• [Entries shown]:

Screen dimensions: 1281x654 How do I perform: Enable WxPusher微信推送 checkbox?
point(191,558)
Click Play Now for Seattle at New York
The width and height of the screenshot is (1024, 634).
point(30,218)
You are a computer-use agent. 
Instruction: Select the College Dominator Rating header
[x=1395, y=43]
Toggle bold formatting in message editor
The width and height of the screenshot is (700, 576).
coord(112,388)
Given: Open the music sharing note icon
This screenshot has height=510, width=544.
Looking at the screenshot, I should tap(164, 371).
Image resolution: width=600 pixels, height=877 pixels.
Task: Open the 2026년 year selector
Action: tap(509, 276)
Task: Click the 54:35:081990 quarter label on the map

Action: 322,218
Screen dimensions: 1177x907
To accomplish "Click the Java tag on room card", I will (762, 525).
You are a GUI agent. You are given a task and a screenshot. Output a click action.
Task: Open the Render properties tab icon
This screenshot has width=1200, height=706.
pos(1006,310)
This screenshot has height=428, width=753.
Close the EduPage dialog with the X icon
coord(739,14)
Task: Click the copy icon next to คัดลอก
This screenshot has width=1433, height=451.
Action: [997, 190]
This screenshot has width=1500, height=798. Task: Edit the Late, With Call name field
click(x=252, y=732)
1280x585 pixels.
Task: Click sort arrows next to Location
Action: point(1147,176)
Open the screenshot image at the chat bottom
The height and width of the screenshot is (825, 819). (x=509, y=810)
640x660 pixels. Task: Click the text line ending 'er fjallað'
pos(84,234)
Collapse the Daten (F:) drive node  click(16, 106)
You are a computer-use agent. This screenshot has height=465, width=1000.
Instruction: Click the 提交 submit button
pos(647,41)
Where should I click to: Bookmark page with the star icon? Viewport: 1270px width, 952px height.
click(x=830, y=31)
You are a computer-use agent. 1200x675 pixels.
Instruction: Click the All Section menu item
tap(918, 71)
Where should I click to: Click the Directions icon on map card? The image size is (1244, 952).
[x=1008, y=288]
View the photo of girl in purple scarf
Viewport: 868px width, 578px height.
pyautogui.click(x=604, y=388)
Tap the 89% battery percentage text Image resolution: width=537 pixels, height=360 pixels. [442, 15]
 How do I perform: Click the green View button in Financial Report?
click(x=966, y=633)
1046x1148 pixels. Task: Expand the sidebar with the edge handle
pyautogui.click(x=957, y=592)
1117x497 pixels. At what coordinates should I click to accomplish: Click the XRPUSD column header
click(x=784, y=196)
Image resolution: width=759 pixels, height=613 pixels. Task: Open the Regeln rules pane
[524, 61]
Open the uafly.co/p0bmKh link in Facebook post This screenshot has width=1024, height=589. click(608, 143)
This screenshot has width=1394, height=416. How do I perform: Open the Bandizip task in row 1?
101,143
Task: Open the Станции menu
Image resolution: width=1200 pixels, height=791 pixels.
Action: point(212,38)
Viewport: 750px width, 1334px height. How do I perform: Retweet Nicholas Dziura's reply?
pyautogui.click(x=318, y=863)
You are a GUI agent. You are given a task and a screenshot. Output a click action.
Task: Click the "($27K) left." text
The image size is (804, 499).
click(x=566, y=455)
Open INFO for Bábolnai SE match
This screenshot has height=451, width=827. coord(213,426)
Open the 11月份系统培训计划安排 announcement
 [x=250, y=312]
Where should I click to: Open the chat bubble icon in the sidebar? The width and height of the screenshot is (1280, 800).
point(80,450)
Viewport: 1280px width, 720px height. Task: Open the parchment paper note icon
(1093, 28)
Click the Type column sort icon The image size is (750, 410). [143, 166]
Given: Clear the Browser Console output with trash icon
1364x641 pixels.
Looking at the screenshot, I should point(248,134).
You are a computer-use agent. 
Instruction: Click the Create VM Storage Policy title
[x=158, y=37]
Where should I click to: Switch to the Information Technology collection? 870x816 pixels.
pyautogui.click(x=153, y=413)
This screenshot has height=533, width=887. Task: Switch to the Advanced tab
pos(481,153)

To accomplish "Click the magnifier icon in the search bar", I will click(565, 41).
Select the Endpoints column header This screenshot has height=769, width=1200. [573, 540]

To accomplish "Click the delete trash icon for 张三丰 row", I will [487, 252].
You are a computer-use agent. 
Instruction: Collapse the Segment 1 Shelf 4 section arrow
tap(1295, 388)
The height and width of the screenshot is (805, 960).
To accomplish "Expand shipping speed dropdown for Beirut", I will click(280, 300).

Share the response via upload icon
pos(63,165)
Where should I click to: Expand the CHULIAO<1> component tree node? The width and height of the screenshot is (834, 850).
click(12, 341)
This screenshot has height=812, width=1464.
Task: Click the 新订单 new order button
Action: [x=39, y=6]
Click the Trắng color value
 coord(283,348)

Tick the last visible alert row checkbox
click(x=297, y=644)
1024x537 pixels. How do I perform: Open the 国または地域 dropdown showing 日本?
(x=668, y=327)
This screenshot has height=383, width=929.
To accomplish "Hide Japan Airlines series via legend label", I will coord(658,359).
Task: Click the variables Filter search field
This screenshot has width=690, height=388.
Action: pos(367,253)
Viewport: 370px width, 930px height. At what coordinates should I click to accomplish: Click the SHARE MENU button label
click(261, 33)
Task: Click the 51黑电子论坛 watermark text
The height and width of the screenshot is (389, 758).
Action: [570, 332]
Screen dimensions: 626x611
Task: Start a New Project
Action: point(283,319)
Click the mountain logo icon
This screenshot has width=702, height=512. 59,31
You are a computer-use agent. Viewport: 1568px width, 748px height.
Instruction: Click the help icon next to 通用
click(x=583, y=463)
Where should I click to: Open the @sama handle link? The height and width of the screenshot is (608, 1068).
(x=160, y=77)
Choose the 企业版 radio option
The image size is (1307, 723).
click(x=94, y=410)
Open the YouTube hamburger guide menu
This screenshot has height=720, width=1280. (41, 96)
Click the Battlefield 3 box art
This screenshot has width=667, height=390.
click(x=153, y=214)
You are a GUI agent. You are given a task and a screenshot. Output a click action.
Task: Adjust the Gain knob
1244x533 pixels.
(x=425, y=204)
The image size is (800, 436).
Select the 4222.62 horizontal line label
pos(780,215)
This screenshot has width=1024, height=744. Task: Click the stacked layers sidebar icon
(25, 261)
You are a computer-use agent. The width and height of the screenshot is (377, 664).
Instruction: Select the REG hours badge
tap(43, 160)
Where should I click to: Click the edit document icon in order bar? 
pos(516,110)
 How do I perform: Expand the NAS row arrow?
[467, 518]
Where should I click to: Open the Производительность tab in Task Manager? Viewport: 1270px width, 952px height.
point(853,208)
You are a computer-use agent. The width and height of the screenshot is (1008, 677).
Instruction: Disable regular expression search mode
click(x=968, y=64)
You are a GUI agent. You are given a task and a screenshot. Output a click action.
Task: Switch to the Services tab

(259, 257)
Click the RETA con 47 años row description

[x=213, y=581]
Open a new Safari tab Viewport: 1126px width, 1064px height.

• [What to do]: Copy every line of the data where "trash" is found.

• [Task response]:
Given: Clear the Browser Console output with trash icon
To accomplish "Click the delete trash icon for 张三丰 row", I will [487, 252].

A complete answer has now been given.